The real strength of this new set lies in the contribution of the Huddersfield Choral Society, a solidly musical body with the power and engagement to make a real impression at every turn. But they are not always helped by the conducting of Martyn Brabbins, who in places displays a wish to move forward at a speed which dilutes some of the grander passages. Two of Christopher Purves’s great moments – his introduction of the grand ‘Empire’ theme at the words “Go forth, O King, to conquer” (marked by Elgar “molto grandioso e sostenuto”) and his scene with the embarking prisoners – are spoiled by Brabbins’ brisk approach which in both cases is considerably faster than Elgar’s stately metronome marking. The acceleration from the latter scene into the Triumphal March is not as smooth as it might be (perhaps the juxtaposition of different takes) but Brabbins can certainly conjure up excitement when it is required.

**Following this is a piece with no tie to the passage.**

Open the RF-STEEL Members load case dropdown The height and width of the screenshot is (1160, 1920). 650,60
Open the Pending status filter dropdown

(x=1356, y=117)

However, the fast speeds have a further disadvantage. The acoustic of Huddersfield Town Hall has a pretty substantial reverberation, as can be heard by the overhang of echo at the end of loud sections, and this serves to muddy the textures during the Triumphal March and elsewhere; we hear the glitter of the glockenspiel during the Roman ceremonials, for example, but its actual notes are absorbed into the overall texture. In other places the resonance of the stentorian brass masks the string tone, and during the opening scene the violins sound very backwardly recorded in places. Hickox’s Chandos set also suffered from an over-reverberant acoustic, and oddly enough it is the oldest recording of all – that of Groves – which enables the listener to hear more of Elgar’s often delicate scoring than any other.

Caractacus is not a long work, and both the other sets provide substantial fill-ups on the second disc. In the case of Groves this is no less a work than the Enigma Variations, although I imagine that any Elgarians buying the set will already have multiple performances of this piece. Hickox, given the Severn setting of the opening scenes, more appropriately provides the orchestral version of the Severn Suite. Under the circumstances, purchasers may well decide that the Hyperion set provides rather short measure, allhough the two discs are being marketed for the price of one. The booklet provides the complete text (in English only), a useful programme note by Andrew Neill, and complete artist biographies. I have to say that the cover illustration struck me initially as extremely ugly, and I was not surprised to read that it was a reproduction of a sculpture by Sir Thomas Lawrence depicting Satan summoning his Legions. The Roman conquerors, if they had ever thought about it in those terms, might have equated the resistance fighter Caractacus with Satan, but I hardly think we need to follow their example; and there must have been better works of art from the Victorian era which could have served for the purpose.

Recordings of Caractacus are not so thick on the ground that we can afford to spurn any new offering, and Elgarians will doubtless welcome the opportunity to encounter another interpretation of a work which deserves rather better attention than it has often received in the past. We can now, I hope, treat Acworth’s text with the general disdain it deserves, and concentrate on the frequently marvellous music it inspired in Elgar. At the same time, for those coming new to the cantata, the best representation on disc must remain that by Groves on EMI (if second-hand copies can be located), both in terms of general casting and – more importantly – a recording which reveals rather than conceals Elgar’s increasing orchestral mastery at this stage in his career.